## [ACTION ITEM]
In this exercise, every entry below is to be reproduced word for word.
---------- SOURCE MATERIAL
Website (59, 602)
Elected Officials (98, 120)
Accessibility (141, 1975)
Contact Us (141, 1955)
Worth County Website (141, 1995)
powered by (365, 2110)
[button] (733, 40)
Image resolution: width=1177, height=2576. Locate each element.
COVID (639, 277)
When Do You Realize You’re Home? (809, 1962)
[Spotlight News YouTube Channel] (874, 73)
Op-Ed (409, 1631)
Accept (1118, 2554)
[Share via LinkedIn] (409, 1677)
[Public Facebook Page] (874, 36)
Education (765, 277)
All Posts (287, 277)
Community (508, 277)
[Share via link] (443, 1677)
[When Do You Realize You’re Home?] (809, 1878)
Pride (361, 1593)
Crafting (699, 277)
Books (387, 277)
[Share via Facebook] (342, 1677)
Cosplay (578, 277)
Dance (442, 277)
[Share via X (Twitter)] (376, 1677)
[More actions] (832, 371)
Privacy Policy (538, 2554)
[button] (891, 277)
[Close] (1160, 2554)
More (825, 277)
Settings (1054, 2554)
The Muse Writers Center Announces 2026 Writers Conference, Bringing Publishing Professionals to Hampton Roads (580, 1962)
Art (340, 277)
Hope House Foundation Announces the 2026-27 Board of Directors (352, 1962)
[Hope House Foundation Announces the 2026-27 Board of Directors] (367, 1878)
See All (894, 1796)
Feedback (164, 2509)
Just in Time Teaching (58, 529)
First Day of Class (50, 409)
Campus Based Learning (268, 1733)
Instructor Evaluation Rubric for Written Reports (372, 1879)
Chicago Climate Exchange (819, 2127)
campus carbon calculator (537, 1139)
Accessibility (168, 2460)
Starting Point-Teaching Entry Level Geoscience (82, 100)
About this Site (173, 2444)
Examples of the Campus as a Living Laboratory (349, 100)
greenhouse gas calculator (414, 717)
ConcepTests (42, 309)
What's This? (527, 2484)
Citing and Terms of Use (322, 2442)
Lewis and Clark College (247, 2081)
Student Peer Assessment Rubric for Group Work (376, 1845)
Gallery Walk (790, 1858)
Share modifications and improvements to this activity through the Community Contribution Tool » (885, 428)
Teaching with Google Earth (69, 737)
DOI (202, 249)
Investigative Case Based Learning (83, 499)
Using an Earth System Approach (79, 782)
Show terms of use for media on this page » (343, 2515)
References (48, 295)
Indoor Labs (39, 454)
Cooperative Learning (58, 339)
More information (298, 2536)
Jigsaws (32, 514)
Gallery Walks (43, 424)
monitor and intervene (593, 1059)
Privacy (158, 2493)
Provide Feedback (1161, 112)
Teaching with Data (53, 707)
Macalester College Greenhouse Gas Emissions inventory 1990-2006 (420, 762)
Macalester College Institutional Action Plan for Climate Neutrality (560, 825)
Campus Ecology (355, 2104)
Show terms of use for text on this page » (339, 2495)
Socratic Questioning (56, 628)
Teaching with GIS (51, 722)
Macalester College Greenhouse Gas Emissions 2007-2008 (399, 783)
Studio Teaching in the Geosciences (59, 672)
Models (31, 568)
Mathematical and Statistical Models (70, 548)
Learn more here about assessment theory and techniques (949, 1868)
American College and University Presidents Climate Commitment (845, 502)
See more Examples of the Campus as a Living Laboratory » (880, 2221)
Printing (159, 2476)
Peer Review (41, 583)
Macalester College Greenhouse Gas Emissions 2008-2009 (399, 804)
--------------------
## [RESULT]
Website (59, 602)
Elected Officials (98, 120)
Accessibility (141, 1975)
Contact Us (141, 1955)
Worth County Website (141, 1995)
powered by (365, 2110)
[button] (733, 40)
Image resolution: width=1177, height=2576. Locate each element.
COVID (639, 277)
When Do You Realize You’re Home? (809, 1962)
[Spotlight News YouTube Channel] (874, 73)
Op-Ed (409, 1631)
Accept (1118, 2554)
[Share via LinkedIn] (409, 1677)
[Public Facebook Page] (874, 36)
Education (765, 277)
All Posts (287, 277)
Community (508, 277)
[Share via link] (443, 1677)
[When Do You Realize You’re Home?] (809, 1878)
Pride (361, 1593)
Crafting (699, 277)
Books (387, 277)
[Share via Facebook] (342, 1677)
Cosplay (578, 277)
Dance (442, 277)
[Share via X (Twitter)] (376, 1677)
[More actions] (832, 371)
Privacy Policy (538, 2554)
[button] (891, 277)
[Close] (1160, 2554)
More (825, 277)
Settings (1054, 2554)
The Muse Writers Center Announces 2026 Writers Conference, Bringing Publishing Professionals to Hampton Roads (580, 1962)
Art (340, 277)
Hope House Foundation Announces the 2026-27 Board of Directors (352, 1962)
[Hope House Foundation Announces the 2026-27 Board of Directors] (367, 1878)
See All (894, 1796)
Feedback (164, 2509)
Just in Time Teaching (58, 529)
First Day of Class (50, 409)
Campus Based Learning (268, 1733)
Instructor Evaluation Rubric for Written Reports (372, 1879)
Chicago Climate Exchange (819, 2127)
campus carbon calculator (537, 1139)
Accessibility (168, 2460)
Starting Point-Teaching Entry Level Geoscience (82, 100)
About this Site (173, 2444)
Examples of the Campus as a Living Laboratory (349, 100)
greenhouse gas calculator (414, 717)
ConcepTests (42, 309)
What's This? (527, 2484)
Citing and Terms of Use (322, 2442)
Lewis and Clark College (247, 2081)
Student Peer Assessment Rubric for Group Work (376, 1845)
Gallery Walk (790, 1858)
Share modifications and improvements to this activity through the Community Contribution Tool » (885, 428)
Teaching with Google Earth (69, 737)
DOI (202, 249)
Investigative Case Based Learning (83, 499)
Using an Earth System Approach (79, 782)
Show terms of use for media on this page » (343, 2515)
References (48, 295)
Indoor Labs (39, 454)
Cooperative Learning (58, 339)
More information (298, 2536)
Jigsaws (32, 514)
Gallery Walks (43, 424)
monitor and intervene (593, 1059)
Privacy (158, 2493)
Provide Feedback (1161, 112)
Teaching with Data (53, 707)
Macalester College Greenhouse Gas Emissions inventory 1990-2006 (420, 762)
Macalester College Institutional Action Plan for Climate Neutrality (560, 825)
Campus Ecology (355, 2104)
Show terms of use for text on this page » (339, 2495)
Socratic Questioning (56, 628)
Teaching with GIS (51, 722)
Macalester College Greenhouse Gas Emissions 2007-2008 (399, 783)
Studio Teaching in the Geosciences (59, 672)
Models (31, 568)
Mathematical and Statistical Models (70, 548)
Learn more here about assessment theory and techniques (949, 1868)
American College and University Presidents Climate Commitment (845, 502)
See more Examples of the Campus as a Living Laboratory » (880, 2221)
Printing (159, 2476)
Peer Review (41, 583)
Macalester College Greenhouse Gas Emissions 2008-2009 (399, 804)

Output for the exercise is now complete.